Risk Assessment Matrix

Risk quantification in AI governance is not the same as risk quantification in traditional IT. Traditional risk matrices work with known failure modes — hardware fails, software has bugs, networks go down. AI risk includes all of those plus a category that did not exist five years ago: emergent behavior risk. The model does something nobody predicted, nobody tested for, and nobody knows how to reproduce. Your risk matrix must account for risks you cannot enumerate in advance, which means the scoring methodology matters more than the specific risks you list.

1. Probability Scoring Assign probability on a 1-5 scale, but redefine the scale for AI-specific scenarios. A score of 1 is not "unlikely" — it is "no known mechanism for this failure mode." A score of 5 is not "certain" — it is "observed in production or reproducible in testing." The middle range matters most: a 3 means "theoretically possible and consistent with known model behavior." Most AI risks live at 3, which is exactly where organizations under-invest in mitigation.
2. Impact Classification Impact must be multi-dimensional. Financial impact is obvious. Regulatory impact — fines, sanctions, license revocation — is quantifiable. Reputational impact is harder but critical: an AI system that generates biased output creates reputational exposure that exceeds the direct financial cost by an order of magnitude. [RISK]: single-dimension impact scoring consistently underestimates AI risk because the most damaging AI failures create cascading impacts across financial, regulatory, and reputational dimensions simultaneously.
3. Composite Risk Scoring Probability multiplied by impact gives you a composite score, but the composite is only useful if the inputs are honest.
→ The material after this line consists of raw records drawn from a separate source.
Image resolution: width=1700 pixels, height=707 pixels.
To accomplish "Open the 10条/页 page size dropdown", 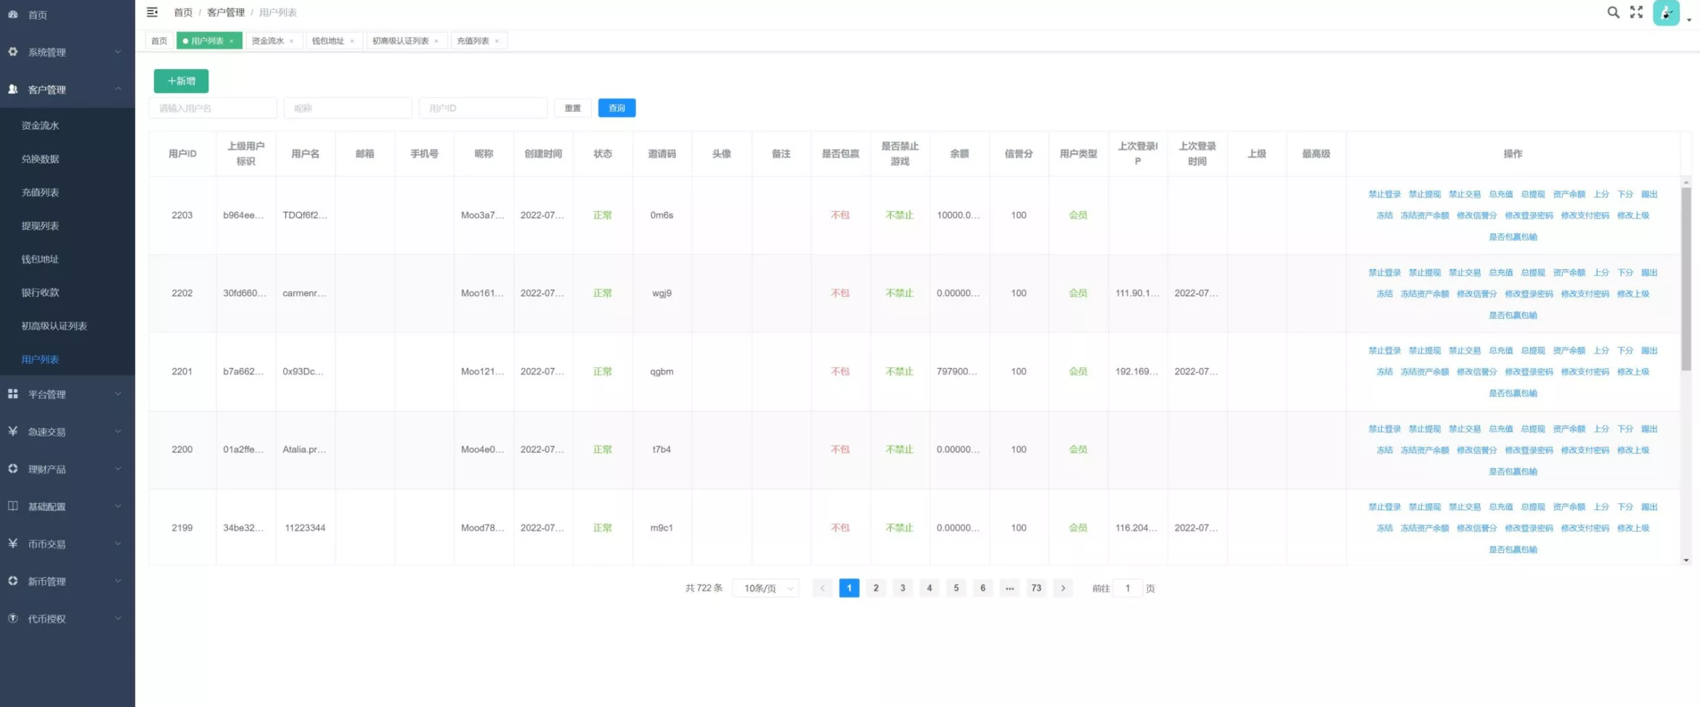I will point(766,588).
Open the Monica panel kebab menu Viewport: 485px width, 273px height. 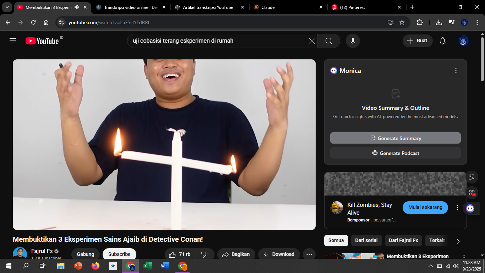click(456, 70)
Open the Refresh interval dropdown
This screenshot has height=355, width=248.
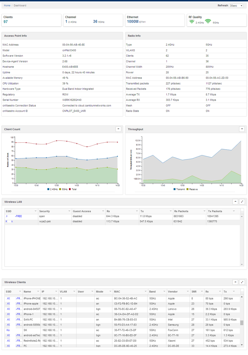click(x=236, y=6)
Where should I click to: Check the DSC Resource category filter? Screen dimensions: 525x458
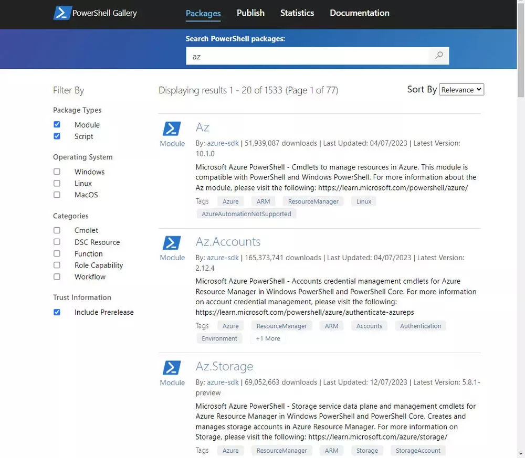tap(57, 242)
Most organizations score optimistically — probability is rounded down, impact is scoped narrowly. The governance framework must include a calibration step: compare your scores against published incident databases, industry benchmarks, and the risk assessments of organizations that have already been through an AI audit. If your scores are consistently lower than the industry average, you are not less risky. You are less honest.